Ces dernières robes ne remplissent pas les rêves des jeunes filles. Tout au plus voit-on apparaître de temps en temps les guenilles de Cendrillon comme déguisement d'Halloween. Par contre, les premières robes citées qui font appel aux couleurs merveilleuses et inimitables des astres brillants, scintillants et inaccessibles sont la base de la panoplie "princesse".

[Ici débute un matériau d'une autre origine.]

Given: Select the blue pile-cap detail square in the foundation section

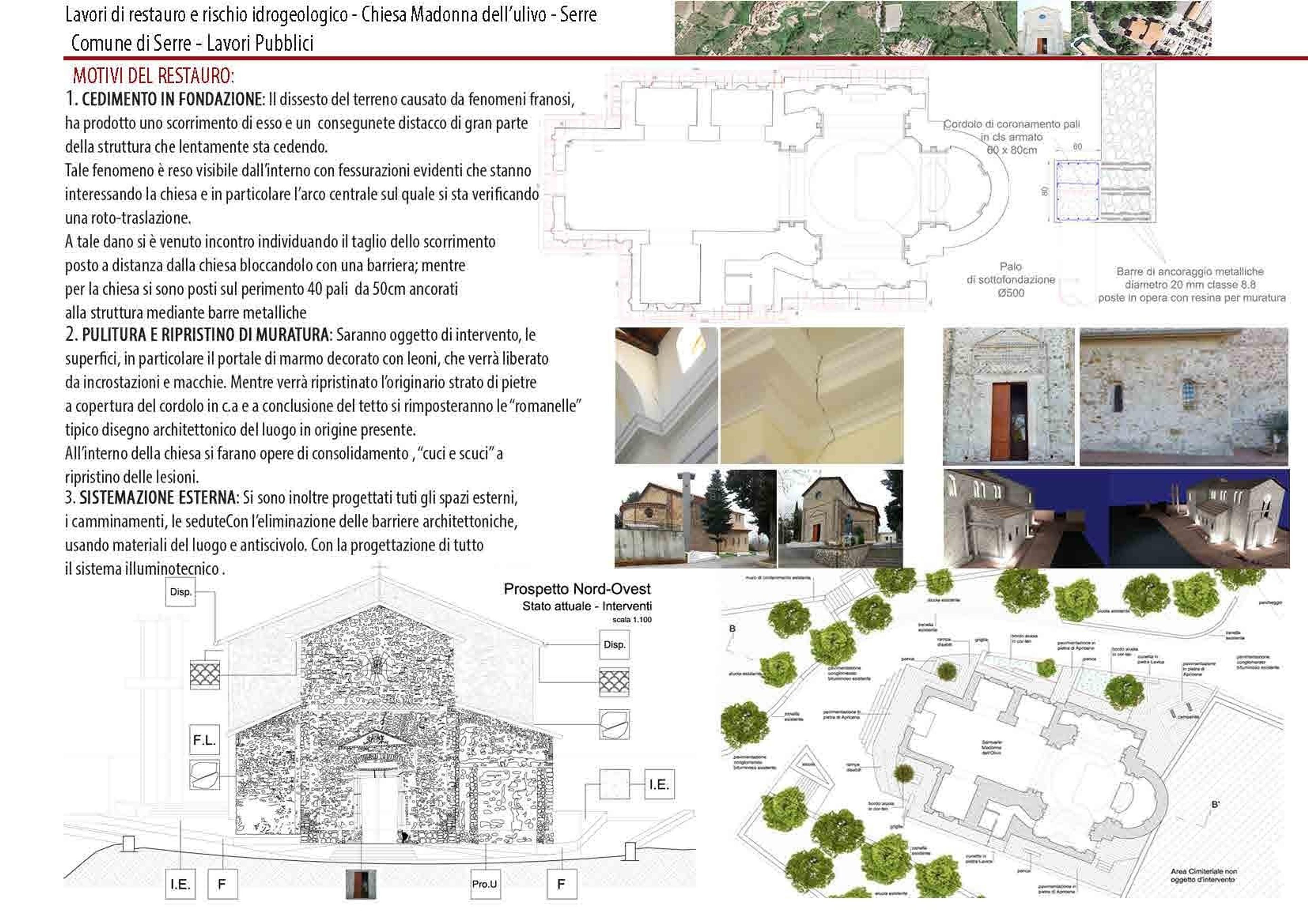Looking at the screenshot, I should tap(1077, 191).
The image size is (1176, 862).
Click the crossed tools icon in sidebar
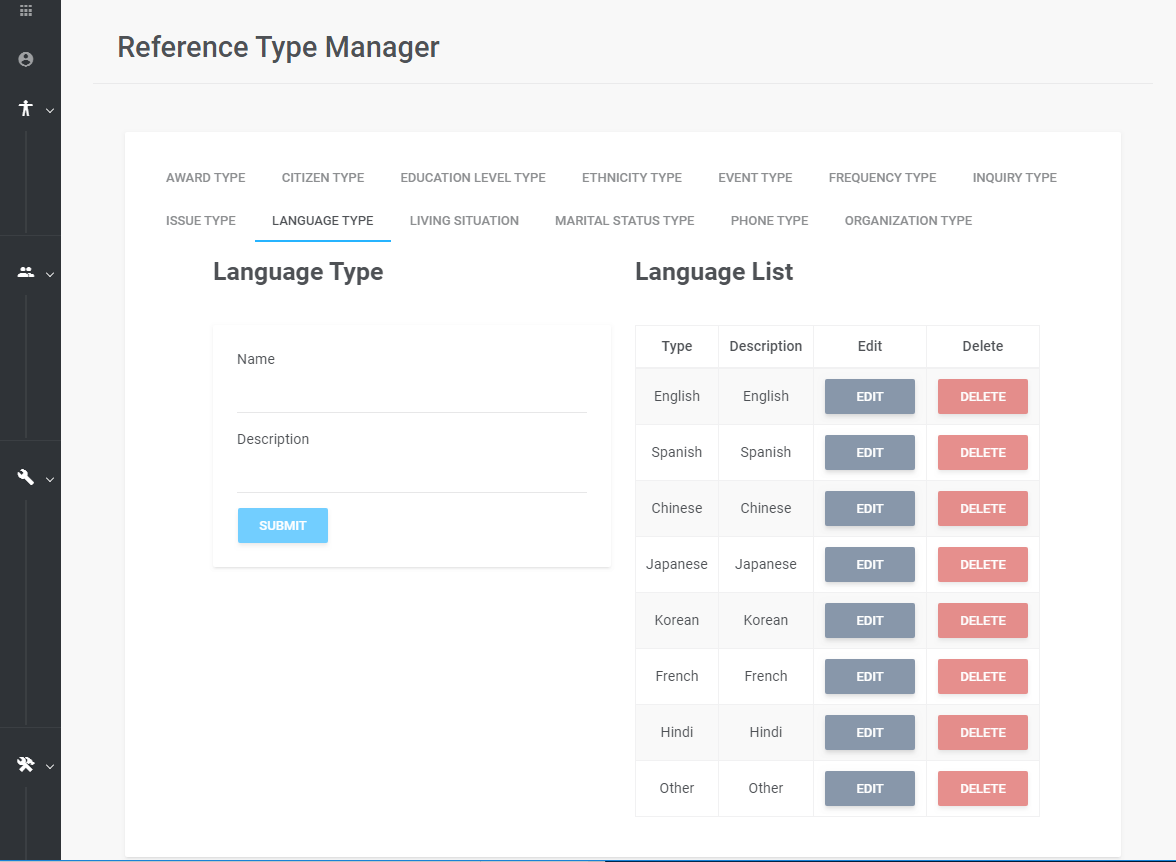(26, 764)
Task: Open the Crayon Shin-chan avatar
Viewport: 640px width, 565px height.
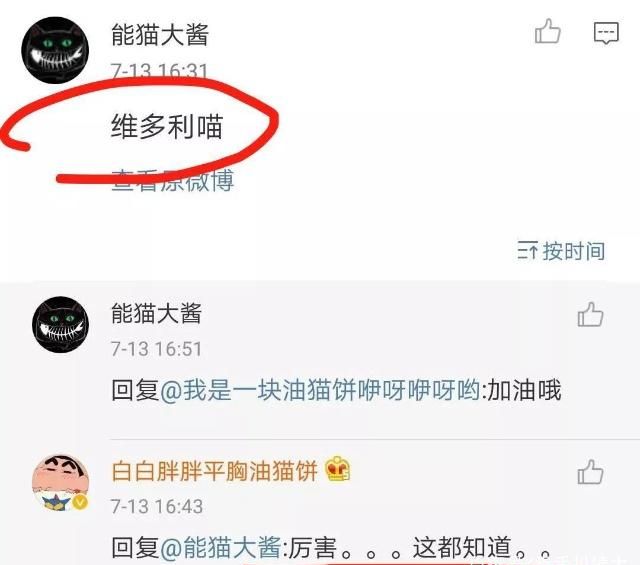Action: click(60, 483)
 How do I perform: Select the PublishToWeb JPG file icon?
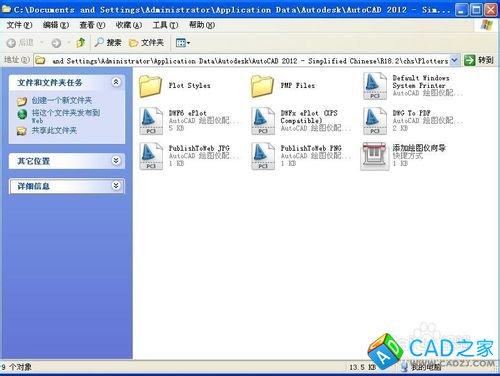[151, 156]
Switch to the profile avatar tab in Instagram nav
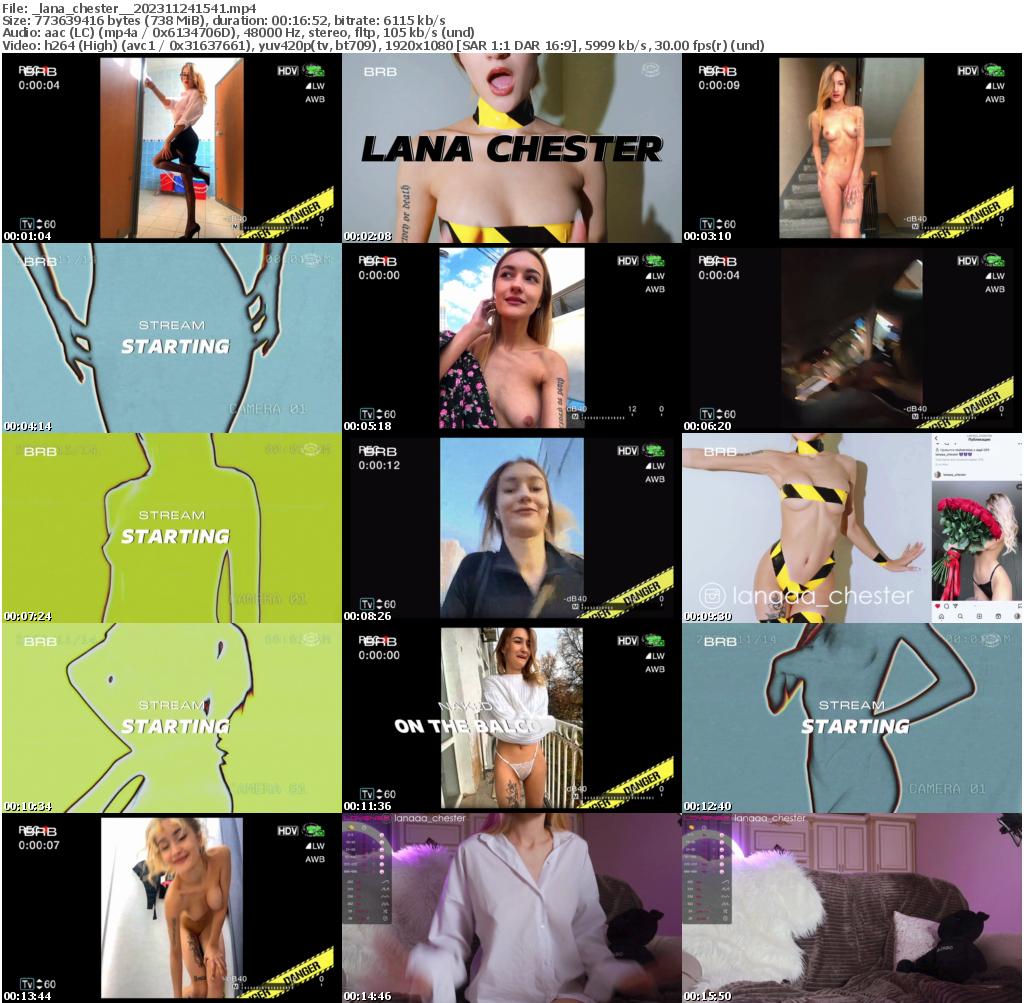1024x1003 pixels. (1017, 616)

robeprincesseLa robe merveilleuse, extraordinaire, fait partie de la réalité rêvée parce qu'elle peut relever de l'habileté, de l'art et des artifices des hommes. Non seulement pour les grands rites au rituel précis et particulier, bals, mariages, entrée dans le monde, mais également lors des fêtes, anniversaires, carnaval, soirées. La robe est élément féminin pour les femmes, les jeunes filles et déjà les fillettes. Toutes petites, les fillettes sont dirigées vers, tentées par, amenées aux robes de princesses (robes ordinaires pour le quotidien et la silhouette, robes extraordinaires pour la fête et la splendeur ; choix des couleurs, des textures, des tombés sont sujets de débats féminins depuis probablement le début de l'histoire des femmes), jusqu'au jour de leur mariage qui sera la réalisation, la consécration et l'aboutissement de leurs démarches, de leurs souhaits, attentes, devoirs, choix, obligations (selon le système familiosocioculturel auquel elles appartiennent). Les princesses sont présentes dans le quotidien de toutes les filles, magazines spécialisés (Point de vue images du monde), paparazzi traquant les couples mixtes (roturiers/nobles), sites et autres blogs parsemés d'illustrations diverses, princesses, papillons, robes éthérées, couleurs pastelles et scintillantes, oiseaux colorés et colombes, fleurs, soleils, nuages, étoiles, lunes, mariages à thème contes (parfois de fées) et robes de princesses, somptueuses, ou simplement issues des catalogues de jouets pour les fêtes de fin d'année principalement.

Dreamland, Oxybul (photo ci-contre), Collishop, Brooze, La grande Récré, Maxitoys par exemple proposent tous des robes de princesse, à dominante rose, parfois des pantoufles en faux verre (et non de vair) et des baguettes magiques et ailes de fées, princesses et fées étant de plus en plus communément associées.